Betroffene gehen unterschiedlich mit derartigen Erlebnissen um. Das kann die Erscheinung eines toten Angehörigen ebenso sein wie Bücher, die von alleine aus einem Bücherregal fallen. Die einen finden es super, die anderen haben schreckliche Angst. Ich rate ihnen sich an Fachstellen oder Gruppen wie uns zu wenden. Allerdings rate ich dringend davon ab, selbst Kontakt mit den Wesen aufzunehmen – durch Gläserrücken oder mit Hilfe eines Quijabretts. Damit muss man sehr vorsichtig sein, denn diese Methoden können Pforten öffnen, die nicht so leicht wieder zu schließen sind.
Was war dein bisher beeindruckendstes Erlebnis?
2021 waren wir mit einem Partnerteam aus Baden-Württemberg und zwei Soloermittlern in Irland, um drei besondere Spukorte zu untersuchen: Das Wicklow Jail, das Redwood Castle und das Atheneaum Theater. Während wir in der Burg und im stillgelegten Gefängnis so gut wie keine Ergebnisse hatten, erlebten wir in dem Theater, das heute als Sehenswürdigkeit dient, etwas Spektakuläres. Wir haben wieder mit der Spiritbox gearbeitet. Dabei haben wir ganz deutlich eine männliche Stimme gehört, die uns gesagt hat, dass sich an Micha aus dem Partnerteam ein Teil einer irischen Seele geheftet hätte. Die Stimme war der Vater dieser Seele, der nicht ins Licht gehen konnte, weil ihm sein Sohn nicht verziehen hat. Micha hat das deutlich gespürt. Er hat keine Luft mehr bekommen und konnte sich nicht mehr richtig bewegen. Irgendwann hat er geschafft zu sagen: Ich vergebe dir. Plötzlich sind sämtliche Türen zugeschlagen und Micha ging es besser. Wir deuten das so: Der Vater konnte endlich ins Licht, weil ihm vergeben wurde.
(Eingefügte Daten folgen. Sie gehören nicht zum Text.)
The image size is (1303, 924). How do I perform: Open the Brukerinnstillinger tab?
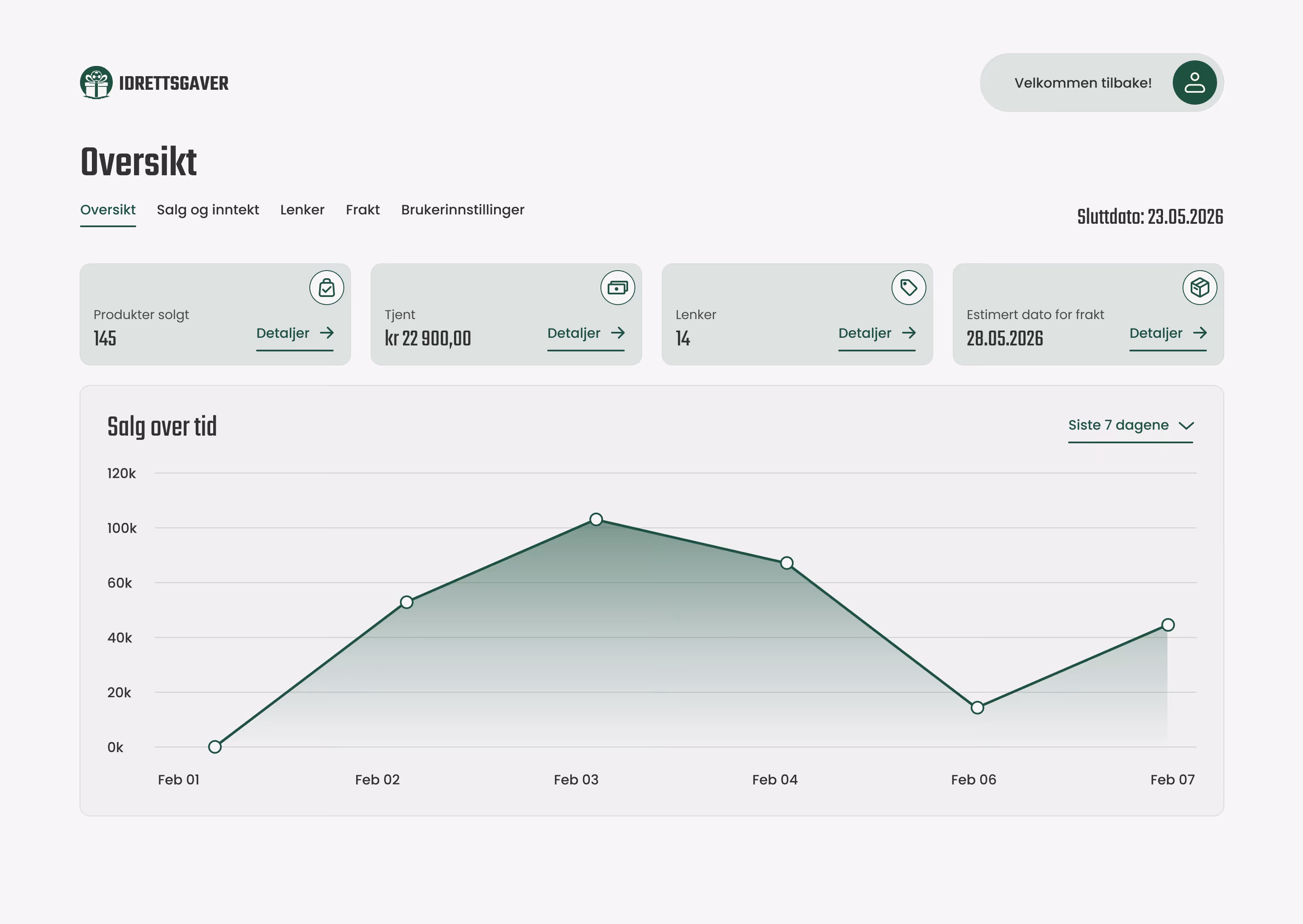tap(462, 210)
Was ist deine Spuk-Traumlocation, Die du unbedingt einmal untersuchen willst?
Da gibt es viele. (lacht) Ich würde gerne das Wayerls Hills Sanatorium in Jefferson County in Kentucky, USA, untersuchen. Zwischen 1910 und 1962 war es eine Heilanstalt und gleichzeitig psychiatrische Einrichtung zur Behandlung von Tuberkulosepatienten. Heute gilt er als einer der meist heimgesuchten Orte der Welt.